Yes, FOUND_ROWS [dev.mysql.com]

trafficms

9:30 pm on Apr 21, 2007 (gmt 0)

10+ Year Member



That was a very short answer, but OK, I managed to look that up in the MySQL reference manual
[dev.mysql.com...]

It appears that you still need two statements though - one with
SELECT SQL_CALC_FOUND_ROWS
to count the number of rows and save that for later and
SELECT FOUND_ROWS()
to get the number.

But at least it means that you don't have to run the whole query again without the LIMIT.

coopster

3:37 am on Apr 24, 2007 (gmt 0)

WebmasterWorld Administrator 10+ Year Member



That was a very short answer

What? You wanted me to write it for you? ;)

I figured you might work it out from the link provided and you did. Yes, you have it correct, that is exactly how it works.

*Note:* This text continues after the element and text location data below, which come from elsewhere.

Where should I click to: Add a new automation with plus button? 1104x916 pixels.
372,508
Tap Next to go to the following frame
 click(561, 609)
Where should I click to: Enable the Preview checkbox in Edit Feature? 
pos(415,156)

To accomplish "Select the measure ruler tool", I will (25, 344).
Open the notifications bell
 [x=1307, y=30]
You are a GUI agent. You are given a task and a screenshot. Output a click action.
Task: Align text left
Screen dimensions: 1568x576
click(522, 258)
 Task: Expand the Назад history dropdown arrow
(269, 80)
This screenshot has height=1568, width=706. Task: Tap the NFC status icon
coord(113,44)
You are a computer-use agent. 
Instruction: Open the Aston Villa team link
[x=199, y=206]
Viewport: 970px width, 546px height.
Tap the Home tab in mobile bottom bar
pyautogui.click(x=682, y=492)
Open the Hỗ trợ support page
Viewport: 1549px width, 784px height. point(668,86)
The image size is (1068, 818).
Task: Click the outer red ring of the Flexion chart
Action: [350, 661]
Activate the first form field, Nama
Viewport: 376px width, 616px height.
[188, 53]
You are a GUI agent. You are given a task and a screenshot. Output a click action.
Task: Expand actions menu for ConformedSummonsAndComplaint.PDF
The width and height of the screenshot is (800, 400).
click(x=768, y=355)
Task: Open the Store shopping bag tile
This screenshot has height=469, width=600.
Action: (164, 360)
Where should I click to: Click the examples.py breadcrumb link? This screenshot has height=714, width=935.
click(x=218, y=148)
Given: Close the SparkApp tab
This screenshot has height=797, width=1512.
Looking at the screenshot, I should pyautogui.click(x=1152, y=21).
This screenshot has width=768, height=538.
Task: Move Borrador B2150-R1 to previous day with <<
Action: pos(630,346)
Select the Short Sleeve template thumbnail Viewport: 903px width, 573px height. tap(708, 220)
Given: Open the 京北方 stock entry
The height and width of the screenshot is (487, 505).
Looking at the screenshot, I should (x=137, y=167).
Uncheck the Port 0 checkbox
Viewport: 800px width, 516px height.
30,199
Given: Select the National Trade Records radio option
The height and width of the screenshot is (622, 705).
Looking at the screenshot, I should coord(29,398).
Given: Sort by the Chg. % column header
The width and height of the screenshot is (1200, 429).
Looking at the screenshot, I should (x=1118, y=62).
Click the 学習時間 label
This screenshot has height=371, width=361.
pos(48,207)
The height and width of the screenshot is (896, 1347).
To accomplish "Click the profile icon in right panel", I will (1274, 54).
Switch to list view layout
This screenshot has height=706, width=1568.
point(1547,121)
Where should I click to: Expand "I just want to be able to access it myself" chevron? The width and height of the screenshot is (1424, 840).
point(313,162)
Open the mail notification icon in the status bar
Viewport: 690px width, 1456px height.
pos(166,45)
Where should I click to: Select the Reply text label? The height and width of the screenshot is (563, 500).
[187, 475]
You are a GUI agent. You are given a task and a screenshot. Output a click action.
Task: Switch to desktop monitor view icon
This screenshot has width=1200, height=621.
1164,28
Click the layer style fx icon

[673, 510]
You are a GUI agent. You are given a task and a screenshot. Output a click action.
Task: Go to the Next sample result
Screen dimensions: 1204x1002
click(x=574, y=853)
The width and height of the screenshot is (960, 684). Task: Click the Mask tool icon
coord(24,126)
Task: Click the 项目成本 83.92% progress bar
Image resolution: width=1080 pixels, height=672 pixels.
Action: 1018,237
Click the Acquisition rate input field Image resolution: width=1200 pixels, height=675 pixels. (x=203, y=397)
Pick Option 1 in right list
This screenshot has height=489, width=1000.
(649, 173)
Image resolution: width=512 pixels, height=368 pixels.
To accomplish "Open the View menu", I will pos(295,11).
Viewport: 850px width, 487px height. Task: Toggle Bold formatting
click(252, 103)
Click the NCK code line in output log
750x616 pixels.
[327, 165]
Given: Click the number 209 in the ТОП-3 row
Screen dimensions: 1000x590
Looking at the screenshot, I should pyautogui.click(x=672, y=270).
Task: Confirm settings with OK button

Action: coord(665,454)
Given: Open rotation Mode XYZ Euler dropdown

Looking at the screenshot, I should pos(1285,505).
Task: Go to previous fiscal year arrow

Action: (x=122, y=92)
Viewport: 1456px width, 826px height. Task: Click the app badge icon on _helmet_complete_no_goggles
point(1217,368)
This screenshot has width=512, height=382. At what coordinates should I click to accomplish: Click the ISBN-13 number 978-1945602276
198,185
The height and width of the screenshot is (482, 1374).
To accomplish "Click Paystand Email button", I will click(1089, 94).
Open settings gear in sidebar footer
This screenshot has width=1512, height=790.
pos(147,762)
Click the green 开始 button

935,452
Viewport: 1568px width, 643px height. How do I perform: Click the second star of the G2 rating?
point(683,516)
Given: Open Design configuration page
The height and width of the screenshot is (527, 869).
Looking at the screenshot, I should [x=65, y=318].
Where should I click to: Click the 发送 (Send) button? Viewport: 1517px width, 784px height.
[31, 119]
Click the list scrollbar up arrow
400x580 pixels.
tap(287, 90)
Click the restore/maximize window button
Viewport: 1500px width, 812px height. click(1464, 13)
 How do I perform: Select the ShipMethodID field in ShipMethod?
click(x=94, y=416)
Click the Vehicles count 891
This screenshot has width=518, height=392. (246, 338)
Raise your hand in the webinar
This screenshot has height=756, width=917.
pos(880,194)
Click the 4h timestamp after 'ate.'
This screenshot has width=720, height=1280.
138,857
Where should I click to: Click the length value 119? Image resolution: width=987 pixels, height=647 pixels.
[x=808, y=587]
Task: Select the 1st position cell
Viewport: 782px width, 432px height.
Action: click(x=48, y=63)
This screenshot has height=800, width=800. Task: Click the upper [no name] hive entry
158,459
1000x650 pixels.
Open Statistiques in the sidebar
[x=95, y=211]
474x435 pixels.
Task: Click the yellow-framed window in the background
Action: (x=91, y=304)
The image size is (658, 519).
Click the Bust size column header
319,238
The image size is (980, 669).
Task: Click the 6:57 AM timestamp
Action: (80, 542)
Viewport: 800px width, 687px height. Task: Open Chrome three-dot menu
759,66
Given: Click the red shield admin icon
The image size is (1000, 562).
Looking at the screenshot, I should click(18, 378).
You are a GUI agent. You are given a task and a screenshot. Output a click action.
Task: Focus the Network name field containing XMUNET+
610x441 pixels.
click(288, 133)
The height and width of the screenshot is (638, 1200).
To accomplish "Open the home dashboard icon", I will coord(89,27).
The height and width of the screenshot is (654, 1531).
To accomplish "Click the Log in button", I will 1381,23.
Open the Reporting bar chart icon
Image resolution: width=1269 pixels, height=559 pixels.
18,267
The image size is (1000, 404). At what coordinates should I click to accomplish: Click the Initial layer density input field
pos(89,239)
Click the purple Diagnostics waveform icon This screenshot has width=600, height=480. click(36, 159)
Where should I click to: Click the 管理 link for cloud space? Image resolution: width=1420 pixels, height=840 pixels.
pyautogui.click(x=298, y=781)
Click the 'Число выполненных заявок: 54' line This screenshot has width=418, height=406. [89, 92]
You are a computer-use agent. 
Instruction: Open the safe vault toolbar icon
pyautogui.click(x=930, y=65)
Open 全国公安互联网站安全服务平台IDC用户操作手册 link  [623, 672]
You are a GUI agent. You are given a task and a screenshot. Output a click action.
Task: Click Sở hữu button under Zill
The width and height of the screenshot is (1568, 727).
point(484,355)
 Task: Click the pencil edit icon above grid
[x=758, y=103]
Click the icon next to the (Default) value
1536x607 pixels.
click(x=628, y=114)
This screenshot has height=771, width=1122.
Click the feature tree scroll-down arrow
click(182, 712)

Nice job.

smagdy

9:28 am on Apr 24, 2007 (gmt 0)

10+ Year Member



Is this way faster than

select count(*) from table1 where ......

then

select field1, field2 from table1 where ...... LIMIT 100

Please i would like to know the answer cause i am already using the method i wrote, so i would change it if your method is better & faster!

Thanks in advance

stajer

4:41 pm on Apr 24, 2007 (gmt 0)

10+ Year Member



I don't know which is faster, but I do know:

SELECT count(*) is slower than SELECT count(ID)

smagdy

5:13 pm on Apr 24, 2007 (gmt 0)

10+ Year Member



SELECT count(*) is slower than SELECT count(ID)!

you mean the opposite?
I think SELECT count(*) is faster than SELECT count(ID)

smagdy

8:24 am on Apr 27, 2007 (gmt 0)

10+ Year Member



So anybody knows if
SELECT SQL_CALC_FOUND_ROWS
SELECT FOUND_ROWS()

Faster than select count(*) then select with LIMIT?